TDE Promotions – 15 April 2021
Two Live Streams from Wigmore Hall: Trish Clowes and Elaine Mitchener
Tony Dudley-Evans
“This was an outstanding start to the Associate Artists programme with Trish and Elaine, and encouraging evidence of an openness on the part of the Wigmore Hall, and also of the broader issue of the genre fluidity of so much contemporary music.”
Elaine Mitchener also moves between the jazz/improvised music and contemporary classical worlds. In recent years she has developed a number of projects related to the American black avant garde, notably Vocal Classics of the Black Avant Garde and The Jeanne Lee Project. The set began with Charles Mingus’ String Quartet No. 1, a wonderful piece written by Mingus for a string quartet and a vocalist. The piece was premiered at the Whitney Museum in New York in 1972 as part of an evening dedicated to the memory of the poet Frank O’Hara, and seems not to have been performed again until it was discovered by Anton Lukoszevieze, leader of the Apartment House ensemble. The piece is built around the words of O’Hara’s The Clown, the words of which clearly had a resonance for Mingus with lines such as:
‘What have you done?’ he screamed. ‘I was
not like this when you came’ ‘Alas’
they sighed ‘you were not like us’.
The piece is intense, full of exciting gestures, and was brilliantly performed by the string quartet and Elaine, the latter declaiming the words of the poem with great expression and drama. It is a great discovery that I hope might enter the string quartet repertoire.

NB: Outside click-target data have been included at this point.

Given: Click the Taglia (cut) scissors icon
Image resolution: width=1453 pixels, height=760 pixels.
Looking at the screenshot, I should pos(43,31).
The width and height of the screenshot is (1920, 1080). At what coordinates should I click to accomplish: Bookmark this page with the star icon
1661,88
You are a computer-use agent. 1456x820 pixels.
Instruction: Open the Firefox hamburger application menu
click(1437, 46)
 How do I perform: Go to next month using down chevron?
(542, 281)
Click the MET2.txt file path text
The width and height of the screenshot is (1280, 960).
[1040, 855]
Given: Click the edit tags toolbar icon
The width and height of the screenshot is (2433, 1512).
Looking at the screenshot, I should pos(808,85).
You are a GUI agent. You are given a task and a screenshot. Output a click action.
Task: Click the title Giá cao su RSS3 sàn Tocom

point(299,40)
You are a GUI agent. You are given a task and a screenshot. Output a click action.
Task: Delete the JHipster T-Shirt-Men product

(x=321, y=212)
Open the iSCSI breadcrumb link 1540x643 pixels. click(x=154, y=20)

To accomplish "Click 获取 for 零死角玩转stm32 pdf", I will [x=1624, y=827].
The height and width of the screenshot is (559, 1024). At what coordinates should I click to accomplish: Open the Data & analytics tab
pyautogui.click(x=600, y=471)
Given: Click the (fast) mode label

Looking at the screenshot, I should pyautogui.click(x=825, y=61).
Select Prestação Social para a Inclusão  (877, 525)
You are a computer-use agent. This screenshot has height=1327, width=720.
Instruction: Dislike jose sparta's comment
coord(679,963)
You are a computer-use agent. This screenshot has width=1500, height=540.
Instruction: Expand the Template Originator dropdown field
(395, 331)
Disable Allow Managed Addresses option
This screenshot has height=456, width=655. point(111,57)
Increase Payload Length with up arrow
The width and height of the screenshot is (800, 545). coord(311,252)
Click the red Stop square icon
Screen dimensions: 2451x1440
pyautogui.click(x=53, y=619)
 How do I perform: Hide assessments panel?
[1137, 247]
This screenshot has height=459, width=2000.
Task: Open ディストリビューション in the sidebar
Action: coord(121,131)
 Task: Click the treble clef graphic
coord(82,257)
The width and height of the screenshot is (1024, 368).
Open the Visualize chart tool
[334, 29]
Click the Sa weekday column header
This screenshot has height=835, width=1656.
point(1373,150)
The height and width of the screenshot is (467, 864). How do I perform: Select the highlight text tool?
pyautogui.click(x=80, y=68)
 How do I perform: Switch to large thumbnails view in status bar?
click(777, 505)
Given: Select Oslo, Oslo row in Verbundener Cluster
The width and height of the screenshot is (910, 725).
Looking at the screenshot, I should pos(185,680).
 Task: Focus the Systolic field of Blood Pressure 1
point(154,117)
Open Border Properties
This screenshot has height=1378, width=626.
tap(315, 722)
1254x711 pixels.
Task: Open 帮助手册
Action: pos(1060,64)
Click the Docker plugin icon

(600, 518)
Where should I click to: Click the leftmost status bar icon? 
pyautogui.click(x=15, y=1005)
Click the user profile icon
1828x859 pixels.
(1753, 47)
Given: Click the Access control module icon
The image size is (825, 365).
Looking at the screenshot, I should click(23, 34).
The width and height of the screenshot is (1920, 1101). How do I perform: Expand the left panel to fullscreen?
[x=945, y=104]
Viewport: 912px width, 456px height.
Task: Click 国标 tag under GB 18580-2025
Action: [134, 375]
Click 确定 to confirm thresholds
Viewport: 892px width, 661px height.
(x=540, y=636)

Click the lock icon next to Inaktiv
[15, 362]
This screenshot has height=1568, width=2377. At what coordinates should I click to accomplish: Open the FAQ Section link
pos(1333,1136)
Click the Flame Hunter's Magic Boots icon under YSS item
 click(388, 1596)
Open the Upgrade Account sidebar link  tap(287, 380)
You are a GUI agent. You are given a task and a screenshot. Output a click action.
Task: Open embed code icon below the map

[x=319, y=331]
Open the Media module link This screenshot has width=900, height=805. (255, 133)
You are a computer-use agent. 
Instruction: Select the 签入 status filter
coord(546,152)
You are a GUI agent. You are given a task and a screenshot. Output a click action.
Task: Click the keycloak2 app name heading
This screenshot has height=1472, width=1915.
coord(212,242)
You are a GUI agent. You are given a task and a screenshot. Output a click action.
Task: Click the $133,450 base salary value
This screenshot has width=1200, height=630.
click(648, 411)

In similar vein from the avant garde of the 1960s and 1970s were Jeanne Lee’s Mingus Meditations, Archie Shepp’s Blé and Christian Wolff’s later piece I Like To Think Of Harriet Tubman, which sets to music the text about Harriet Tubman by Susan Griffin. Then there were pieces by Benjamin Patterson, Duet for Voice and String Instruments, Louise Bourgeois, Insomnia Drawings, Elaine herself, Thought Word, and Katalin Ladik Genesis. In these pieces Elaine’s brilliant, dramatic and occasionally alarming vocals, either wordless or improvising round individual words, integrated well with either Neil Charles’ solo double bass, or the string quartet.
This was an outstanding start to the Associate Artists programme with Trish and Elaine, and encouraging evidence of an openness on the part of the Wigmore Hall, and also of the broader issue of the genre fluidity of so much contemporary music.